The 121-page report, based on an inspection of Theranos' laboratory in Newark, California by the Centers for Medicare and Medicaid Services, found issues ranging from unqualified personnel to failing to keep freezers at the proper temperatures. More than one-quarter of the quality-control checks performed on Theranos' blood-testing devices produced results outside of the company's own acceptable range, The Wall Street Journal reported, citing the report.
The report may heighten concern among patients and medical providers about the high-flying biotech company, which in January was flagged by the CMS for practices that "pose immediate jeopardy to patient health and safety." In a statement issued Thursday, Theranos said that it had submitted a "plan of correction" to the agency, which is the top federal overseer of clinical labs, and vowed to do better. Whether the company will be given a second chance by patients and doctors remains to be seen.
"We've made mistakes in the past in the Newark, CA lab, but when the company was made aware of the deficiencies we have dedicated every resource to remedy those failures," Theranos spokeswoman Brooke Buchanan wrote in the statement published on the company's site.
It's unclear whether any patients had adverse outcomes or had unnecessary treatment as a result of the testing issues at the lab. The CMS and Theranos didn't immediately return requests for further comment.

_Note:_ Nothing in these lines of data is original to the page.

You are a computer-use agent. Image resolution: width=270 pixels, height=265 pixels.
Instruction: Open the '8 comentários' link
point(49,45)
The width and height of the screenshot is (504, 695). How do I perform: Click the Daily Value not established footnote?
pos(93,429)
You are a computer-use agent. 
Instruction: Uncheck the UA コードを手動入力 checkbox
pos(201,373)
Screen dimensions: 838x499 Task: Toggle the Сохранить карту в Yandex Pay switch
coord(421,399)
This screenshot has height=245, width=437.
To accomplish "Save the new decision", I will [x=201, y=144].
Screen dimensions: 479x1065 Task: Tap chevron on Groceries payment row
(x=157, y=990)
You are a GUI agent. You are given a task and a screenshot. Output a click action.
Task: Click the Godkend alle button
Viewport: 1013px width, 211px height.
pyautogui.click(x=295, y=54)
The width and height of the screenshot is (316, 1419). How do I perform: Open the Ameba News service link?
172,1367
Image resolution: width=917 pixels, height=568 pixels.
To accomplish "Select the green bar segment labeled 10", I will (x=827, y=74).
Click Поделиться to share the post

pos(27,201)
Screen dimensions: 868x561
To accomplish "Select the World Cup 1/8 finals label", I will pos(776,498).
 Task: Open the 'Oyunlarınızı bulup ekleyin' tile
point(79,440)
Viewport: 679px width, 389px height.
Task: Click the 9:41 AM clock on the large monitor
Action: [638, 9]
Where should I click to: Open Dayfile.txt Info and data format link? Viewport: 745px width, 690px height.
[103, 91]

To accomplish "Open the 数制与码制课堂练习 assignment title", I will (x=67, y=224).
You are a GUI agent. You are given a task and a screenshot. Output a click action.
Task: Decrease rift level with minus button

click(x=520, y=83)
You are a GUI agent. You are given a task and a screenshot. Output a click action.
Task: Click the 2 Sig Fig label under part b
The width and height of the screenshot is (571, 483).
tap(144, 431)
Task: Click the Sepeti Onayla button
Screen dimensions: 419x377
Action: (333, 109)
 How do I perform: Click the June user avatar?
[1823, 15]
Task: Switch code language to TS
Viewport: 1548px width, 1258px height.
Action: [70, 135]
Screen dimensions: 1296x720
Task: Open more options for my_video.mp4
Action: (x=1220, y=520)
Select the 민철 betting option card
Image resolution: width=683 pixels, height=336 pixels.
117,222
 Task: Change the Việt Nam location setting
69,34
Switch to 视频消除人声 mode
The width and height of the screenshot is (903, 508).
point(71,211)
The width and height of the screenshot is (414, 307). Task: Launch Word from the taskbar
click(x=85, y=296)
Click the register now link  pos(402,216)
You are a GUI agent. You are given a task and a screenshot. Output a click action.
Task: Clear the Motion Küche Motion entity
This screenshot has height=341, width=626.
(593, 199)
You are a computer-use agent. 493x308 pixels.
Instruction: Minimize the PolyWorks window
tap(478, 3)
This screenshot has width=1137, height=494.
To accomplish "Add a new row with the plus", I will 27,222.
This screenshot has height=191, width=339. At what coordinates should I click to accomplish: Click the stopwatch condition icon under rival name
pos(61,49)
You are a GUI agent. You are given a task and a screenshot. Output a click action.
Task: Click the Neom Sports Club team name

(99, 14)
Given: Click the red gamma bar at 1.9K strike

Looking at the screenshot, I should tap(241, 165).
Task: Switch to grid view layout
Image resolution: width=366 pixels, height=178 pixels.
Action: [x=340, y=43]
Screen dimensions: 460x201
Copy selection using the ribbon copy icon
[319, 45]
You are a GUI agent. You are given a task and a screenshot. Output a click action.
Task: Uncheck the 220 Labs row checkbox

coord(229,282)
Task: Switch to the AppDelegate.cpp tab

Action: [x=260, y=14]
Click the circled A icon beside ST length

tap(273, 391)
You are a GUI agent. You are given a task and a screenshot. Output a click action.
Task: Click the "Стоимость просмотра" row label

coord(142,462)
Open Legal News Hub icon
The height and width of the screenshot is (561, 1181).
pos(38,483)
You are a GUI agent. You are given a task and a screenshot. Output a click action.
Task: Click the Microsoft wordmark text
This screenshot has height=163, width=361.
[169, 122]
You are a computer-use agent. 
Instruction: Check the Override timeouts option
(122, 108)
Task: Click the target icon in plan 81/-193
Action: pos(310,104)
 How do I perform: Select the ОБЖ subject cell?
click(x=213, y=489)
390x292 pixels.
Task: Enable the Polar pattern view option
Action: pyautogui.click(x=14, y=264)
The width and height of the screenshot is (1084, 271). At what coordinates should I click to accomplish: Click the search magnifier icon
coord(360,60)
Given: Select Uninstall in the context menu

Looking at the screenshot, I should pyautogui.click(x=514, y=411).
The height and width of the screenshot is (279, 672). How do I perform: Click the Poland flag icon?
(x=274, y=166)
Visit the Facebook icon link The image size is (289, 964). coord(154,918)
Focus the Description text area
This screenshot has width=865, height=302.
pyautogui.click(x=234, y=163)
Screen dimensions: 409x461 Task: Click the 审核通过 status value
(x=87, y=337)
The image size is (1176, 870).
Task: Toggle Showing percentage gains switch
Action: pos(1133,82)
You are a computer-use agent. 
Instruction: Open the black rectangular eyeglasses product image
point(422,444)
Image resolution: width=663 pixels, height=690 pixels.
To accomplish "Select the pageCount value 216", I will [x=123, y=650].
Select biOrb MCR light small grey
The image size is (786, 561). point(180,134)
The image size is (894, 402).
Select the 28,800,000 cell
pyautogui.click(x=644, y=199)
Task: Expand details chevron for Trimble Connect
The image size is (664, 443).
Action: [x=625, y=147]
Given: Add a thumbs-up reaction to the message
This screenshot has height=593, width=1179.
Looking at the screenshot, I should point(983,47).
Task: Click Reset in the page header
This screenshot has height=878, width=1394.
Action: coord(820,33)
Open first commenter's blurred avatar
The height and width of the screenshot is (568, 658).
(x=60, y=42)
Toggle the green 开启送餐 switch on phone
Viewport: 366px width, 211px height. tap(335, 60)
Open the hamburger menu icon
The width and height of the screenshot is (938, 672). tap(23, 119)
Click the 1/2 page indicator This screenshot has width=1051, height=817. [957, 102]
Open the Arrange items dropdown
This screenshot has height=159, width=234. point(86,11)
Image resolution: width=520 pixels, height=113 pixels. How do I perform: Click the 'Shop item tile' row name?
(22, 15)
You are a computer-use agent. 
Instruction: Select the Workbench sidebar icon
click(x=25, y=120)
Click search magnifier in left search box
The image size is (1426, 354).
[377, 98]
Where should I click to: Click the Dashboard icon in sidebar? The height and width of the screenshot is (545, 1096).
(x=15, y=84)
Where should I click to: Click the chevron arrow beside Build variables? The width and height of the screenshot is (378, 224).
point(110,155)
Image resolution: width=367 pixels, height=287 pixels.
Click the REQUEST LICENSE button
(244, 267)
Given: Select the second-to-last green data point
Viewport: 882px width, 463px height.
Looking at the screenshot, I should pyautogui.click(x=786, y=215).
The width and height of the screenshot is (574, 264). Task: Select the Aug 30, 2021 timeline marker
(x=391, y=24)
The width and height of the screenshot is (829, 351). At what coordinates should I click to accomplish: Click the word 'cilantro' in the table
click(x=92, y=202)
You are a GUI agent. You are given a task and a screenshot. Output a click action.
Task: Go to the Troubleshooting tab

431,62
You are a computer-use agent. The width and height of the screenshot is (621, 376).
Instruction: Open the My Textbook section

The report was released just days after an independent study from the Icahn School of Medicine at Mount Sinai found that Theranos' tests were more often outside the normal range than rival testing services. Theranos disputed those findings.
Whatever the case might be, the CMS report isn't likely to inspire confidence in Theranos. According to The WSJ, the issues highlighted by the agency include:
- Running tests with unqualified personnel
- Delays of seven weeks in informing patients about flawed results
- Storing blood samples at incorrect temperatures
- Lack of proper documentation
The lab ran almost 900,000 tests a year, according to the newspaper.
"We will continue to work with CMS to ensure every issue has been fixed completely. We recognize the critical role they play in the laboratory industry, and will continue our work to implement best-in-class policies and procedures," Buchanan said in the statement.
Some health-care companies have been distancing themselves from Theranos, including the insurance company Capital BlueCross, which in January said it would stop running tests through the start-up.